» **WHAT TO DO**
Return only that part of the material below which starts with the line containing "Toby Regbo: sintesi" and goes on through the line containing "Lug (27, 1989)", restated exactly.

» **EXTRACTED INFORMATION**
__________
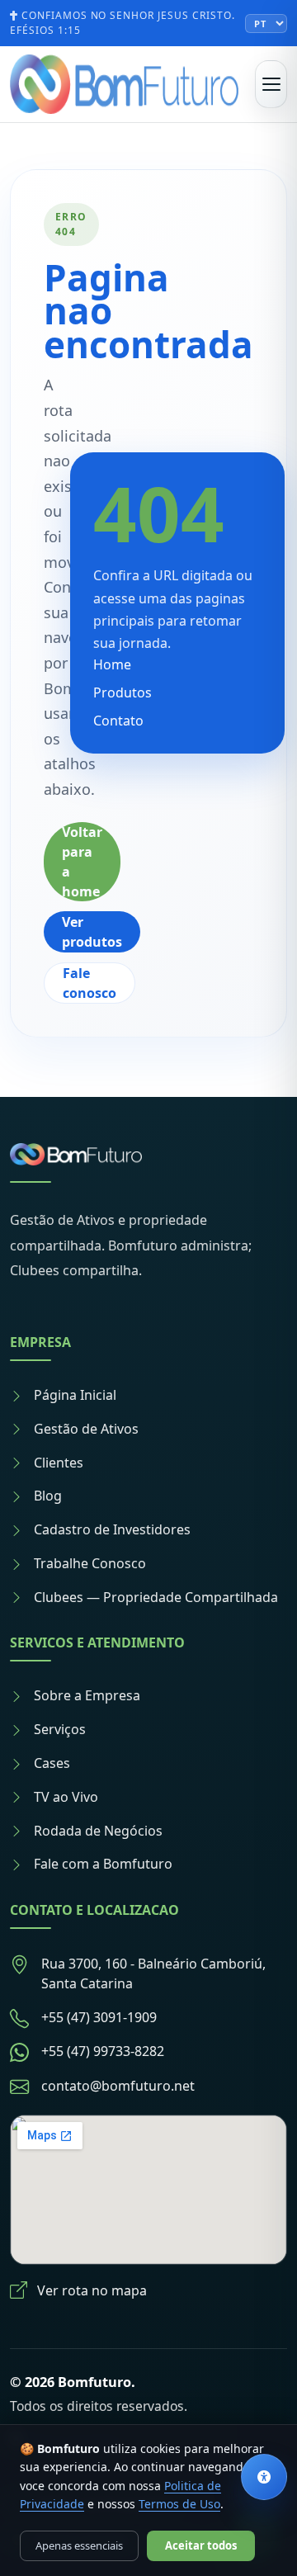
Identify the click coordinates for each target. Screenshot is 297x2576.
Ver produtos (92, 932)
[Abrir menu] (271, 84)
__________
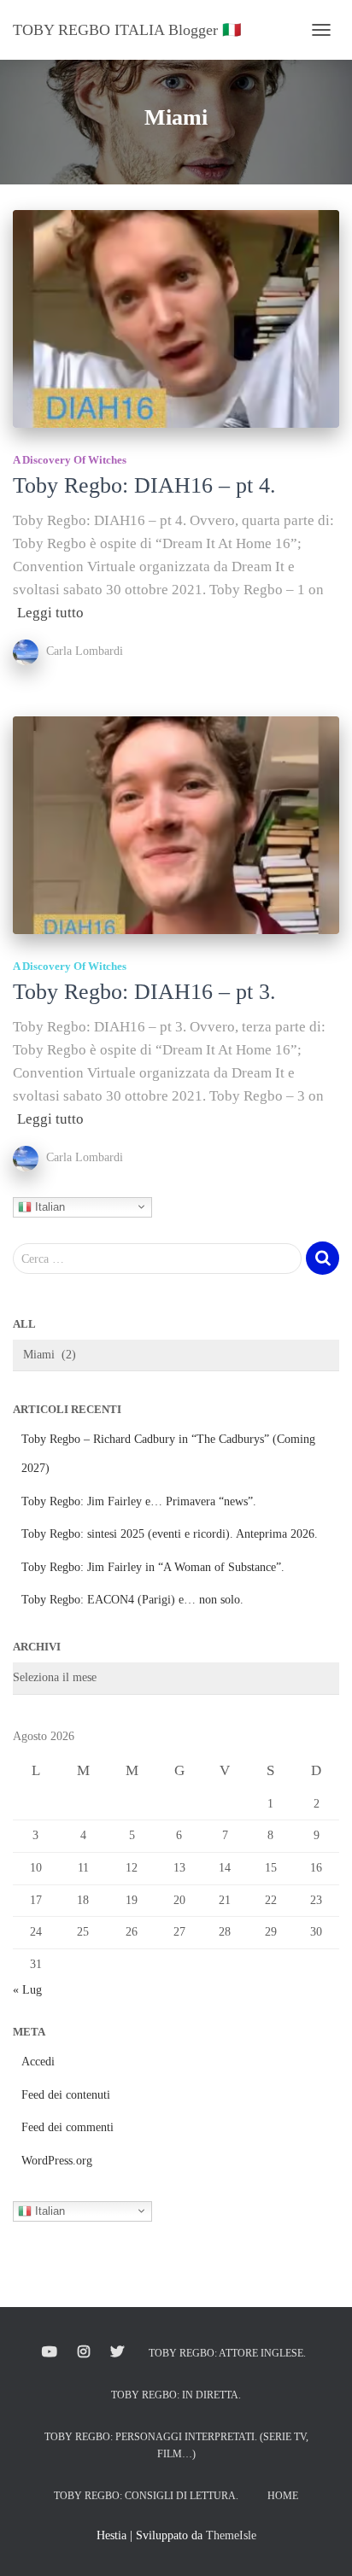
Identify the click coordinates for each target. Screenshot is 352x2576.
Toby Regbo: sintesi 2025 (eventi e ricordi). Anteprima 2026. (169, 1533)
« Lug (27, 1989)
__________
» **YOUR RESPONSE**
Toby Regbo: sintesi 2025 (eventi e ricordi). Anteprima 2026. (169, 1533)
« Lug (27, 1989)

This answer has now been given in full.